Aleksandar Marsavelski, LLM (Yale), PhD (Freiburg/Zagreb) is an Associate Professor in the Zagreb Law Faculty (Chair of Criminal Law) and a political party law scholar. He graduated summa cum laude from the University of Zagreb, where he received the Dean´s Award for Excellence and Rector´s Award for Best Paper. After graduation, he worked as junior assistant in the Ministry of Justice of Croatia, and then became a member of the Law Commission that drafted the Criminal Code of Croatia.
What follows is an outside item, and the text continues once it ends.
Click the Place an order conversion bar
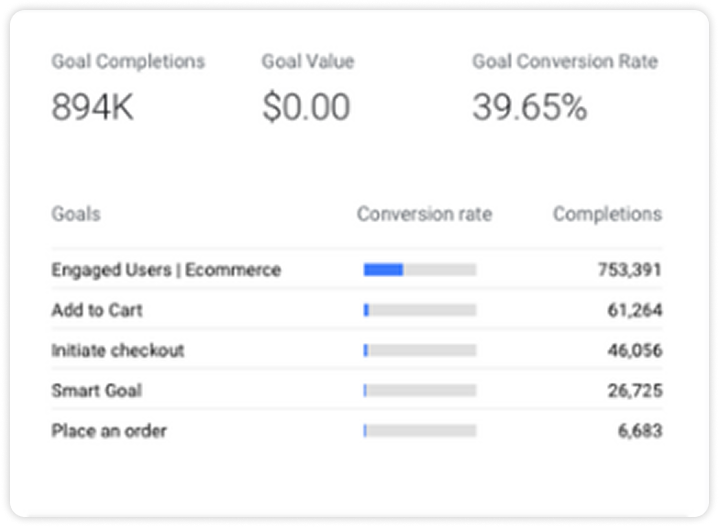This screenshot has width=719, height=527. 420,431
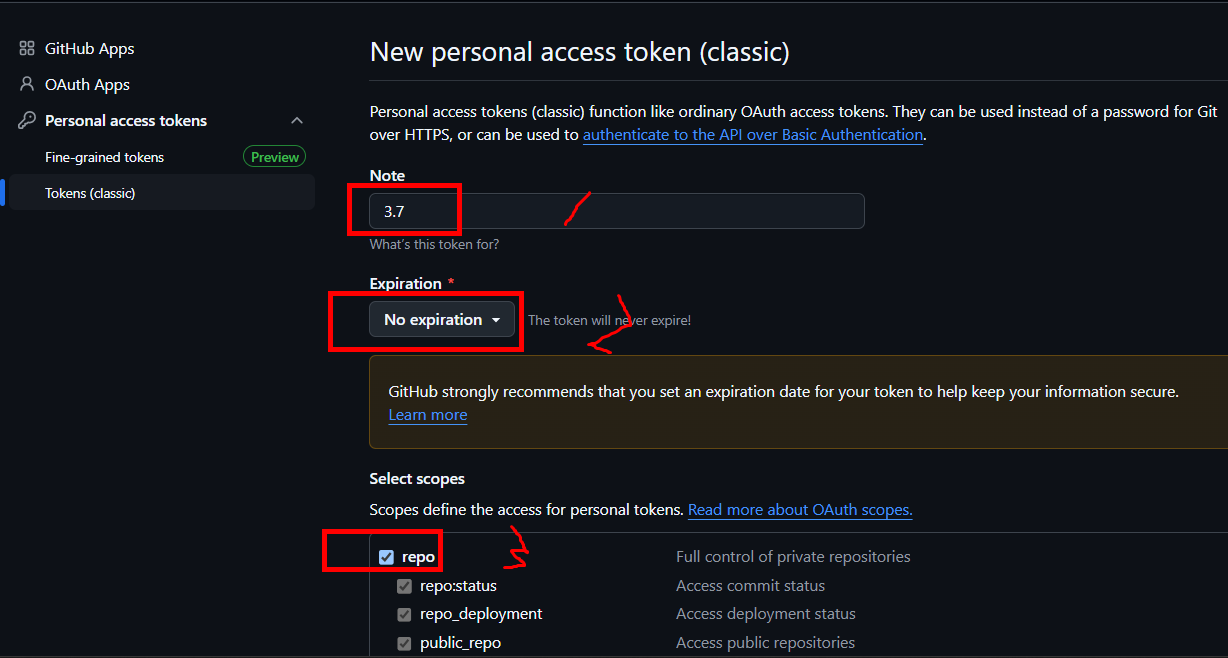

Since 2010 he has taught at the University of Zagreb, and has been a member of the Executive Committee of the Croatian Unit of UNESCO Chair in Bioethics. In 2011 he was a member of the Law Commission that drafted the Law on the Non-Applicability of Statutory Limitations to Crimes of War Profiteering in Croatia. He was also one of the initiators of the Law on the Rights of Victims of Sexual Violence during the War in Croatia. He currently serves as Appointed Member of the Committee on Human and National Minority Rights of the Croatian Parliament (10th term). He also advises the Croatian Government as one of the leading Croatian experts on hate crime and human trafficking.
He earned his LL.M. from Yale Law School, where he served as editor of the Yale Journal of International Law. He received the Max Planck doctoral scholarship in 2014-2015 for his joint PhD at the University of Freiburg (summa cum laude). Since 2014 he has been an expert of the OSCE Mission to Skopje and has been involved in the TransCrim project. Since 2016 he has been a member of the International Chamber of Commerce (ICC) Commission on Corporate Responsibility and Anti-corruption, advisor of the Korean Transitional Justice Working Group. In 2017, he was an EU visiting fellow at the Australian National University, where he is a collaborator of the Peacebuilding Compared project. Since 2017, he has been a member of the European Criminology Group on Atrocity Crimes and Transitional Justice. He was an Erasmus visiting lecturer at the Lomonosov State University (May 2018), a guest lecturer at the China University of Political Science and Law (October-November 2018), and a strategic partnership visiting scholar at the Melbourne Law School (August 2018 / September 2019). Since 2022, he is a vice-chair of COST Action Globalization, Illicit Trade, Sustainability and Security (GLITSS).
His current research is focused on political party crime, illicit trade and transitional justice. He presented his research results at a number of international conferences, including the UN Science Summit, Annual Conferences of the European Society of Criminology (ESC) and joint sessions of the European Consortium for Political Research (ECPR). He received the Annual Best Young Scientist’s Paper Award from the Society of University Professors, Scholars and Other Scientists in Zagreb in 2015 for the article Responsibility of Political Parties for Criminal Offences: Preliminary Observations, Challenges and Controversies.
His publications are available in the CROSBI database.